** Begin **

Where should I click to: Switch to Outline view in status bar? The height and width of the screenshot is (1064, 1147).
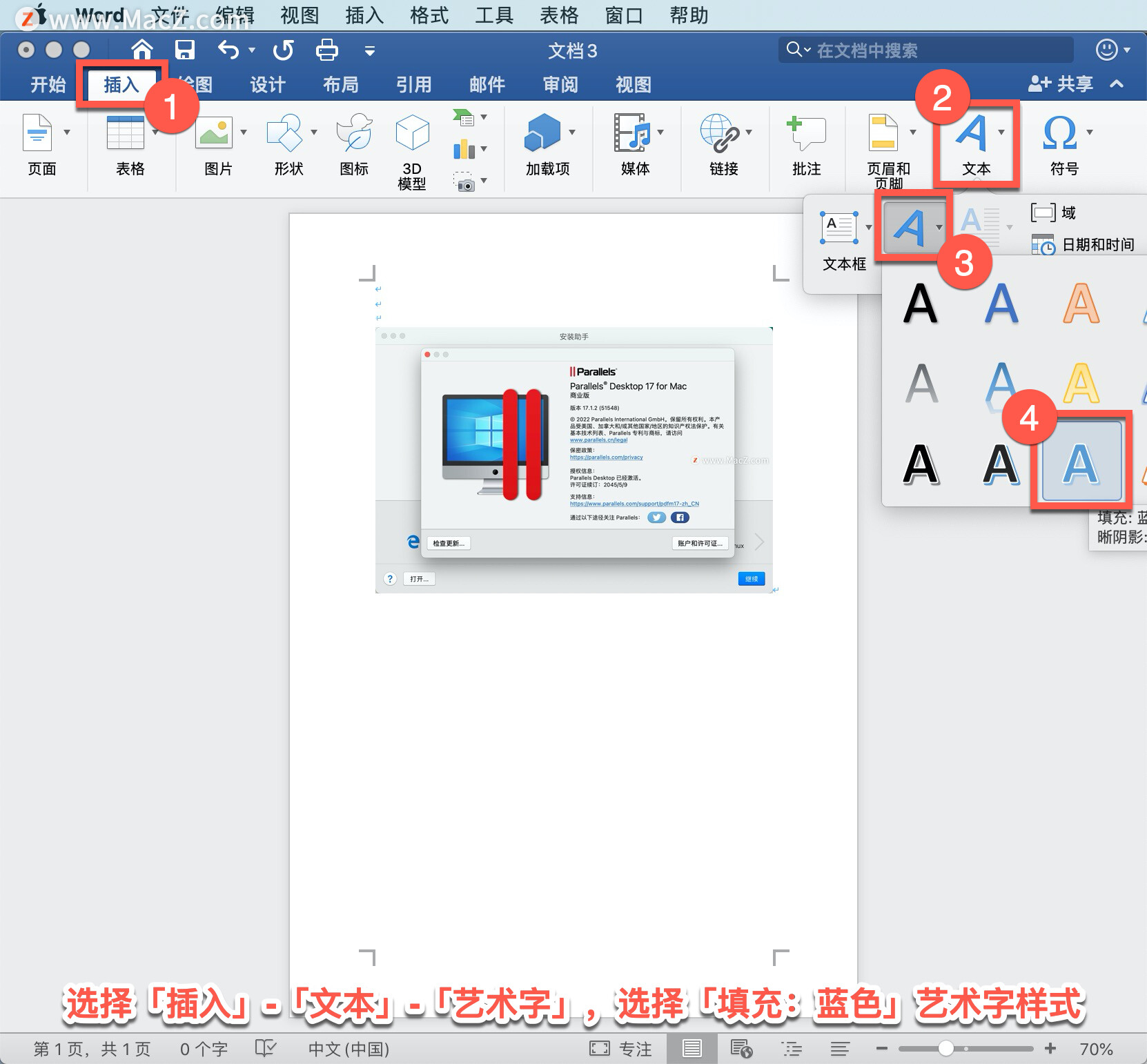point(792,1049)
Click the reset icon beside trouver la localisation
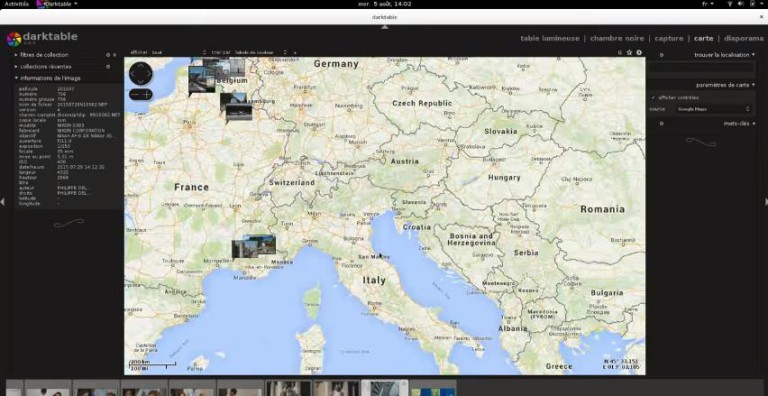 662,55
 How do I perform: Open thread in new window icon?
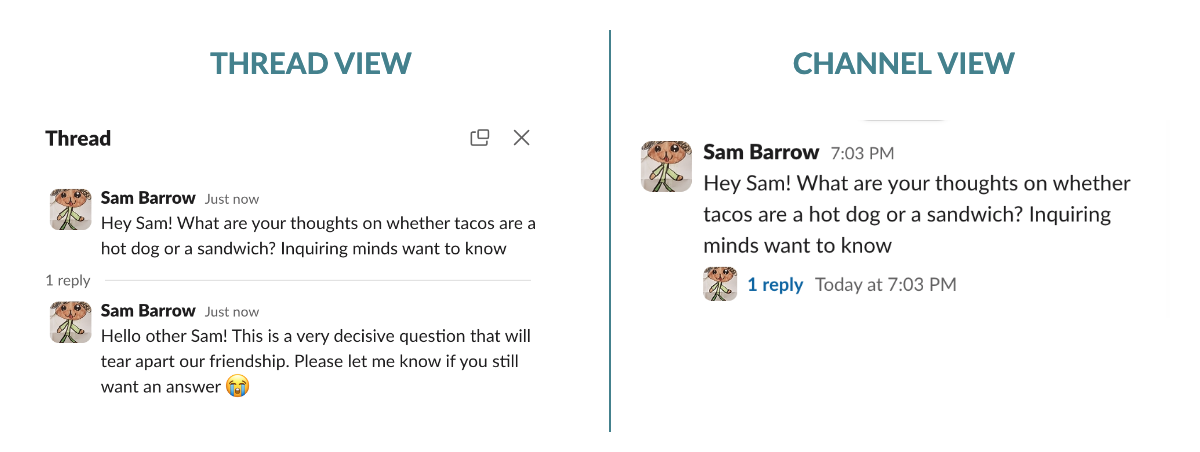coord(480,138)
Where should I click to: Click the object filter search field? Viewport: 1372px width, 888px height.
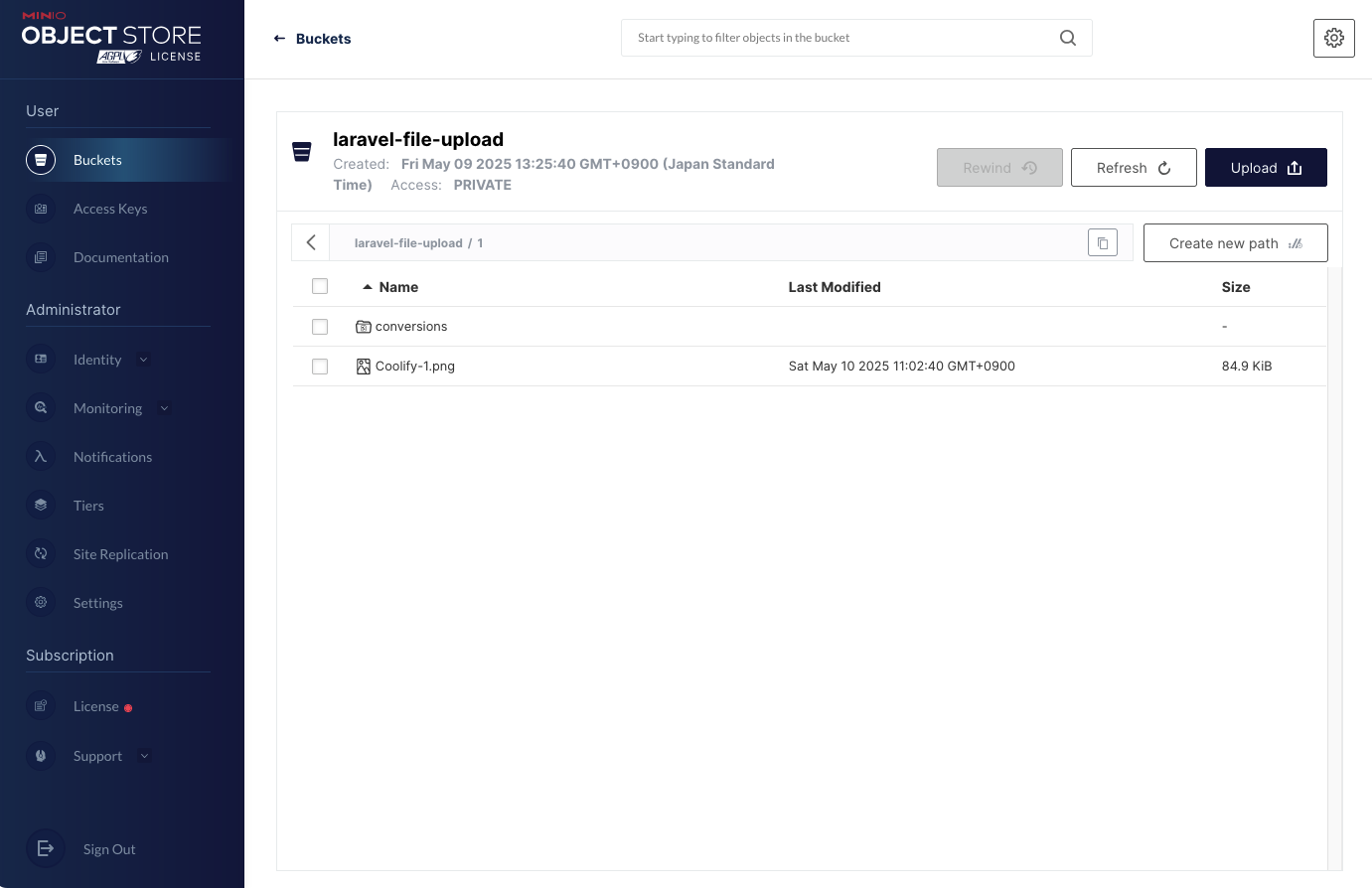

** End **
** Begin **

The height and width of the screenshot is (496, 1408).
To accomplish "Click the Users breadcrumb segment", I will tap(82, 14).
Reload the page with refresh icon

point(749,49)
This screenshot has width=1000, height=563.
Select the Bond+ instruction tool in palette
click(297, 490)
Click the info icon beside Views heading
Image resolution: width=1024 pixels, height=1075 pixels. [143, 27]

** End **

- **WHAT TO PRODUCE**: Gather each line in the listing above that contains the word "Where", and copy those lines out in full.

- **TASK OUTPUT**:
Where should I click to: Switch to Outline view in status bar? The height and width of the screenshot is (1064, 1147).
Where should I click to: Click the object filter search field? Viewport: 1372px width, 888px height.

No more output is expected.